I’m conducting some research on the phrase ‘l qn ’rs (El, Creator of the Earth) as it appears in the Bible and in other inscriptions. I’m specifically dealing with the phrase as originally a reference to a procreative theogony. In 1971 N. Avigad discovered an ostracon in Jerusalem that contained the following broken phrase (from Patrick D. Miller’s 1980 article):
. . . yhw.’br[ ]hw
. . .n.mkyhu bn?nh . . .
. . . [ ]qn’rs
The lacuna before qn’rs has generally been restored with ‘l. The epithet may provide a little context for Gen 14:19, 22, where Jerusalem is associated with the worship of אל עליון. Some issues mitigate this understanding, though. In Hebrew we would expect the participle קנה to carry the final /h/ as it does in Genesis (see Pope, El in the Ugaritic Texts, 52–54). There also seems to be no space between the nun and the aleph, which has been interpreted by Stefan Paas as an indication it is a single name, specifically qn’rs, related to the Hittite ku-né-er-ša. Some scholars have rejected the traditional restoration as a result of these concerns.
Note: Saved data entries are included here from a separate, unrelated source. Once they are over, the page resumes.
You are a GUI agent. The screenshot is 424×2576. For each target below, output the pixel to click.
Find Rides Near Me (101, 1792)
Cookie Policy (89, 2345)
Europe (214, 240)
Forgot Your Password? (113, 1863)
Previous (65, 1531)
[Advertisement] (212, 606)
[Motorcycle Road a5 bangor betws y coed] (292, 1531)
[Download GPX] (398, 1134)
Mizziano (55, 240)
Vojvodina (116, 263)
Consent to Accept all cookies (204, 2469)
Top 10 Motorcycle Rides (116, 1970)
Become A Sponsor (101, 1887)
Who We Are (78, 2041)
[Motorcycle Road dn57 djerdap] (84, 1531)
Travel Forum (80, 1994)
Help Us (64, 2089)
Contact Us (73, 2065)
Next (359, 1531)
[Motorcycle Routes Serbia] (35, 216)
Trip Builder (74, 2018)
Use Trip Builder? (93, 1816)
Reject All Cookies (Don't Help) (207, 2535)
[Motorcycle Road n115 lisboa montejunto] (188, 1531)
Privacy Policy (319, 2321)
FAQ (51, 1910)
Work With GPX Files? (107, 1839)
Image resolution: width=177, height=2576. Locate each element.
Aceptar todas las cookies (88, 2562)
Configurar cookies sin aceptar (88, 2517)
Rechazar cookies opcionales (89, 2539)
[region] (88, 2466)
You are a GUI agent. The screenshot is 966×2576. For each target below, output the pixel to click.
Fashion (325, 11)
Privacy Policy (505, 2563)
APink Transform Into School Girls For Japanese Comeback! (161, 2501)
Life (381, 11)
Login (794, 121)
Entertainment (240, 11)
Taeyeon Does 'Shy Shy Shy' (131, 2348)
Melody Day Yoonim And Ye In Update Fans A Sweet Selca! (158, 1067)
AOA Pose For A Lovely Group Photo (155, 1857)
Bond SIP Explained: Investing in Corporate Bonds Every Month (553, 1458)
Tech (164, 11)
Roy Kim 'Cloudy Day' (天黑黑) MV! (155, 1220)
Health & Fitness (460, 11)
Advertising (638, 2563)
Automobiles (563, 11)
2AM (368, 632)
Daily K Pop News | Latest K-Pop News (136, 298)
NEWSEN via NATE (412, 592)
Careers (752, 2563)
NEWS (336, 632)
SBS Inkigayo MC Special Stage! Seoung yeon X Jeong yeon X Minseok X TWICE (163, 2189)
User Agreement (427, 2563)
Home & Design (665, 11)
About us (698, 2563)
I prefer the traditional reading, and here’s why. This epithet originates, as far as we can tell, around the middle of the second millennium BCE. It is of Semitic origin, which is why the 14th century BCE Hittite Elkunirša myth misinterprets the appellative as a personal name. The Phoenician Karatepe inscription (8th century BCE) provides the classical form of the epithet (‘l qn ’rs), and if we understand the inscription from Jerusalem in a cultic or liturgical light, the preservation of the original form (without the /h/) is less anomalous. I find this explanation more likely than a reference to a Hittite deity. The association of the phrase with El (until the Common Era the epithet refers exclusively to El) and its proximity to the Yahwistic name Mikayahu in the inscription seems to me to support the restoration of ‘l in the missing portion.
Has anyone else dealt with question or have any criticisms or insights?